フィリピンの全国展開スーパーというとSM(シューマート)とロビンソンが知られていて、筆者がタイタイ市に住んでいた時は地元のSMにしょっちゅう出かけていたのだが、ある時に隣町カインタにあるロビンソンに行ったところSMは値段や知名度の割には食品のレベルが低い事に気が付いた。

もちろんロビンソンだって日本のスーパーの足元には及ばないレベルだけれども、少なくともSMのように酸っぱい豆腐や腐りはじめた肉は売って無かったのである。それと運良く新たに引っ越したパッシグのアパートの近くにはロビンソンが有るので筆者ら夫妻は重宝していたのだ。

しかしそのロビンソンよりも優秀なスーパーがあのピュアゴールドだった・・と知って筆者は思いきり驚いたのだ。それで試しに店内に入って生鮮食品売り場を覗いて見たところ確かに挽き肉や魚の目の色がロビンソンのショーケース内にある同じ商品よりもクッキリと鮮明だし、それにSMではお馴染みのいや~な腐敗臭など勿論しないのだ。

「このピュアゴールドは別カテゴリーなのか?」とインフォメーションカウンターにいるネーちゃんに聞いたのだが、いいえ何処でも同じですけれど・・と言う答えが返ってくる。だけどタイタイ市のピュアゴールドってこんな感じじゃなかったよな・・と不思議に思っている内に答えが向こうから転がり込んできた。





ちょっとビックリするくらいの大勢のオバちゃん達が入口から押し寄せてきたのだ。ちなみに時間はまだ午前11時前で普通のスーパーは閑古鳥が鳴いている時間である。ところがショッピングカートをガラガラ押しているオバちゃん達は生鮮食品売り場に押し寄せては挽き肉2キロとか3キロと大きい単位で買い込んでいくのだ。
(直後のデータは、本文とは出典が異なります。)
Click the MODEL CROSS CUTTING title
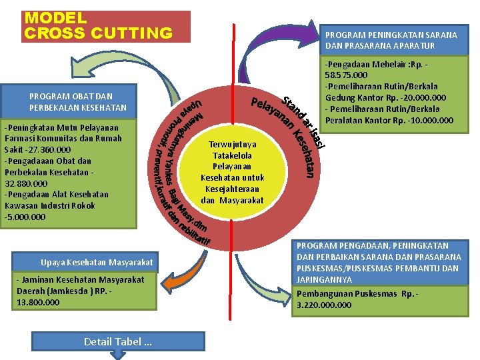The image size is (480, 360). pos(98,26)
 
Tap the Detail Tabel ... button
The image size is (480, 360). pos(117,341)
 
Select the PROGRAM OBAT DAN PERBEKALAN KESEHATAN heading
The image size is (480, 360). pos(78,102)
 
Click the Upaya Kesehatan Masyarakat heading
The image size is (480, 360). pos(97,262)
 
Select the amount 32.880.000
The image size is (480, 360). pos(27,183)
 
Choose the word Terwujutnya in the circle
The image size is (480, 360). pos(232,144)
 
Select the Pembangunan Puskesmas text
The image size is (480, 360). pos(339,294)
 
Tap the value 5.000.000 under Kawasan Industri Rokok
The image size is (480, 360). pos(26,217)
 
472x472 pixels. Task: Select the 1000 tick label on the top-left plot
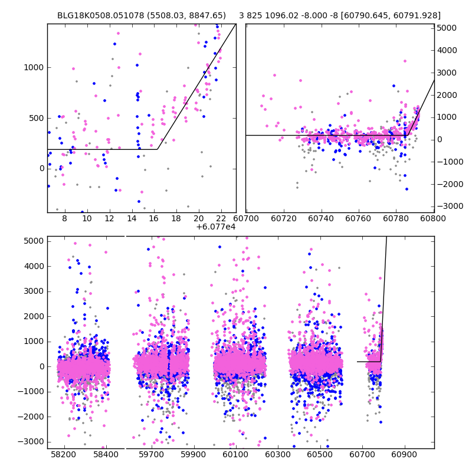click(34, 67)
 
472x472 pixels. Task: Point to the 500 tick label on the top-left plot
click(36, 118)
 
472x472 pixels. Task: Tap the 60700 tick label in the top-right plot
click(246, 218)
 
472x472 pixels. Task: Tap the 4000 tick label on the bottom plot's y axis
click(34, 266)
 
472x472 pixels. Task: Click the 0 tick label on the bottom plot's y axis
click(42, 366)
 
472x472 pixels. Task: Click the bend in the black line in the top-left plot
click(158, 149)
肉担当のアンちゃんはスコップで袋に挽き肉をガンガン詰めているうちに在庫が無くなってしますし、後ろのスペースでは肉をミンチにする機械がガーッと途切れなく音を立ててなり続けている。いっぽう魚売り場の方も奥の部屋から箱に入った補充分が運ばれているところを見ると、この店は回転が非常に速いようである。

日本じゃ安いスーパーはそれなりの品質の肉しか置いてないのが普通だが、フィリピンの場合は仕入れた肉のグレードをどうこう議論する以前に腐っても平気で店頭に並べているスーパーが多いから、美味い食材を求めるなら店の知名度やイメージよりも商品回転の速さこそが命である。つまりこのピュアゴールドが今のところ最高点ってわけね。
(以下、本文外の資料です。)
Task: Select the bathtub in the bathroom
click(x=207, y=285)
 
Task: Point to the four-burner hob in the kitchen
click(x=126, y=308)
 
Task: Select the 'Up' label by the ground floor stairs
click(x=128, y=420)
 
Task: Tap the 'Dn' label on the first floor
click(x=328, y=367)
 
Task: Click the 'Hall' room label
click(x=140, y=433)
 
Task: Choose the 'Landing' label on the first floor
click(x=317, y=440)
ただタイタイ市の筆者の旧宅に居候し続けてる21歳の姪に聞いたところ「こっちのピュアゴールド?う~ん・・SMと大差ないわね」と言っていたから店舗によって結構ばらつきがある様である。まあタイタイ市だとピュアゴールドでも高いと思っている貧乏人が多いから回転率が落ちるのは仕方が無いか・・。